What you need to do
Copy the rows below verbatim, from the line that contains "Locate an element on the screen. Image" through the line that contains "I want to click on exam-name: 大腸がん検診, so", including both of those lines and nothing else.

Task data
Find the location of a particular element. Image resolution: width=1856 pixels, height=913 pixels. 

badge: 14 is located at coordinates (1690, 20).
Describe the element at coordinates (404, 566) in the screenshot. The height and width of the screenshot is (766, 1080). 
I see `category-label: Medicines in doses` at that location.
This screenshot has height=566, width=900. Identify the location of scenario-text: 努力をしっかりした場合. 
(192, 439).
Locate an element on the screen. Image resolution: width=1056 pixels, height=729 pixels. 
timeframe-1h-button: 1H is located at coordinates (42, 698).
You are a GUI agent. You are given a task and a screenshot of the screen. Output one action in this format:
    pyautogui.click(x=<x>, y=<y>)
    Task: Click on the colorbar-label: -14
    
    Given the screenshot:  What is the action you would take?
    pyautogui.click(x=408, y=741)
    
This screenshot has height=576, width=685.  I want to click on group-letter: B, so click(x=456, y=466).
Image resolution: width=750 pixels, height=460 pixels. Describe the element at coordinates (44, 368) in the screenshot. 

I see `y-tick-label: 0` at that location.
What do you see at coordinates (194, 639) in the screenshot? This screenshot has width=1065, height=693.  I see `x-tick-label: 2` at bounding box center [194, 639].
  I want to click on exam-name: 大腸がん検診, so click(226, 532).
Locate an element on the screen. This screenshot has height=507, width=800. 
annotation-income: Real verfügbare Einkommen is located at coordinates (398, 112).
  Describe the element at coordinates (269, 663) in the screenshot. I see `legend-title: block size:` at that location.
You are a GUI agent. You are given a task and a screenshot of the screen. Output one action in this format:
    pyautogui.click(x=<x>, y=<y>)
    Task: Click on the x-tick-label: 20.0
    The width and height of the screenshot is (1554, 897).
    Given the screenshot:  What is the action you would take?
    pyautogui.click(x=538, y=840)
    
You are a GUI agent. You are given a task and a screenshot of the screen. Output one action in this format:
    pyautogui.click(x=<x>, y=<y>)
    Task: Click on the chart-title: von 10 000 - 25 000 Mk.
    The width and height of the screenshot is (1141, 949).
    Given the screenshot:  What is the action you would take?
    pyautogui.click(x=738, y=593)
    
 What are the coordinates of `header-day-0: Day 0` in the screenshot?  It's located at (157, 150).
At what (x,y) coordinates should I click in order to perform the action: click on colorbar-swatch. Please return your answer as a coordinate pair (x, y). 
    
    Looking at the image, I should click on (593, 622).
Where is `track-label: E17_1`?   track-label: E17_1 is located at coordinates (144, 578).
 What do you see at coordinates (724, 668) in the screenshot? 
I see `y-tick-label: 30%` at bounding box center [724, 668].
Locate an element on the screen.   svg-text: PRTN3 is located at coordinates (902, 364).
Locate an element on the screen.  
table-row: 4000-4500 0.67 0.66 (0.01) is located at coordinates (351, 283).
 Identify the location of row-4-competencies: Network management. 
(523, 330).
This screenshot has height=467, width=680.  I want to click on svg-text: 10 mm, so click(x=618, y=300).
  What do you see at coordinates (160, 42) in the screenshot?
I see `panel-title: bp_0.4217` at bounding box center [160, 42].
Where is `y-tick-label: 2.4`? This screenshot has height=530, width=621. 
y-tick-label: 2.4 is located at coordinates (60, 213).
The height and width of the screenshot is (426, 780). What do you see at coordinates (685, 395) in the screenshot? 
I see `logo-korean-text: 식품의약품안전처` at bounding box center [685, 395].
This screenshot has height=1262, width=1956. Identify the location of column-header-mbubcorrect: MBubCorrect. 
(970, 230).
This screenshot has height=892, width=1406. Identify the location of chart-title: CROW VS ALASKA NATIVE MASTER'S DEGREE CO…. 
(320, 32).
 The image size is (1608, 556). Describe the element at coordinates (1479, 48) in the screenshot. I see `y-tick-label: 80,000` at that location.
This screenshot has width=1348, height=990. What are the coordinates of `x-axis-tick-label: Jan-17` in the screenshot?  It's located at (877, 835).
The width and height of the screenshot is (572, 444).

Result
Locate an element on the screen. Image resolution: width=1056 pixels, height=729 pixels. 
timeframe-1h-button: 1H is located at coordinates (42, 698).
You are a GUI agent. You are given a task and a screenshot of the screen. Output one action in this format:
    pyautogui.click(x=<x>, y=<y>)
    Task: Click on the colorbar-label: -14
    
    Given the screenshot:  What is the action you would take?
    pyautogui.click(x=408, y=741)
    
This screenshot has height=576, width=685.  I want to click on group-letter: B, so click(x=456, y=466).
Image resolution: width=750 pixels, height=460 pixels. Describe the element at coordinates (44, 368) in the screenshot. 

I see `y-tick-label: 0` at that location.
What do you see at coordinates (194, 639) in the screenshot? This screenshot has width=1065, height=693.  I see `x-tick-label: 2` at bounding box center [194, 639].
  I want to click on exam-name: 大腸がん検診, so click(226, 532).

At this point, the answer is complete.